During my two weeks of in-class placement this past May, we (my Associate Teacher and I) were teaching our students about Point of View and Voice. This book was a Godsend for this topic! It's the story of The Three Little Pigs, but from the wolf's point of view. What better way to teach POV than by showing them how it’s done?

The kids absolutely loved this book and so did I! A. Wolf has a great voice and it’s really easy for the students to relate to him as a character. The illustrations also kept the attention of the kids on the book versus other things. There is also a bit of repetition, which gives you the opportunity to get the kids involved in the reading. Definitely a bonus!

This is a really great teaching tool, but it’s also just a fun book to read with any kid. My teacher’s copy was tattered and worn, and I know my copy will be just like that in the years to come! I can’t wait.

**********

Title: It's a Book
Author: Lane Smith
Publisher: Roaring Brook Press
Publish Date: August 3, 2010
Genre: Children's

Synopsis:
Playful and lighthearted with a subversive twist that is signature Lane Smith, It's a Book is a delightful manifesto on behalf of print in the digital age. This satisfying, perfectly executed picture book has something to say to readers of all stripes and all ages.

This is a cute book that addresses the growing issue of technology in our lives. The ape is a book lover, while the donkey (or jackass) is very involved in his computer. While the ape tries to explain what a book is, the donkey asks a bunch of questions like: “Can you blog with it? Can it tweet?” It’s great to see the change of attitude in the donkey as the book goes on.

To look at this from a teacher’s point of view (as I typically do with children’s books), it’s a great way to teach kids how to ask questions. On the other side, the use of the word “jackass” on the last page has me feeling a bit iffy. Although, it is a great opportunity to teach kids that there can be multiple names for one thing.

I think this is a really cute and funny book, and I’m happy to have it in my library. If I find a good way to use it in a lesson when I’m teaching, I probably will. 

The publisher, MacMillan, posted a great book trailer on Youtube. You can see it here.

**********

Title: Too Many Pears
Author: Jackie French
Illustrator: Bruce Whatley
Publisher: Star Bright Books
Publish Date: October 30, 2007
Genre: Children's
Source: From publisher through NetGalley

Synopsis:
Pamela the cow loves pears--and will do anything to get them. But will anyone else ever get to eat pears again?

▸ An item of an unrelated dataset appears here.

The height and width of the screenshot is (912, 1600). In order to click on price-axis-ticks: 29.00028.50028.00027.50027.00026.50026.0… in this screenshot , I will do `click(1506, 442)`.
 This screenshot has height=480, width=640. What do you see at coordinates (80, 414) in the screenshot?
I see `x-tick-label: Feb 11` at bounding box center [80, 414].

I have to admit, I read this because the main character is named Pamela. But it’s a really cute story of Pamela the cow that loves pears so much and will do almost anything to get them, including tugging a tree along with her to get to them! It teaches readers how having too much of a good thing can be a bad thing.

This really short book is great for beginner readers. There are some difficult words, but the repetition (“Pamela likes…”) would make it easy for new readers. I also think that children who like farms or farm animals would really enjoy this book. Pamela is a very large, very silly cow, and I can see little kids loving her. I could see myself reading this to my future children.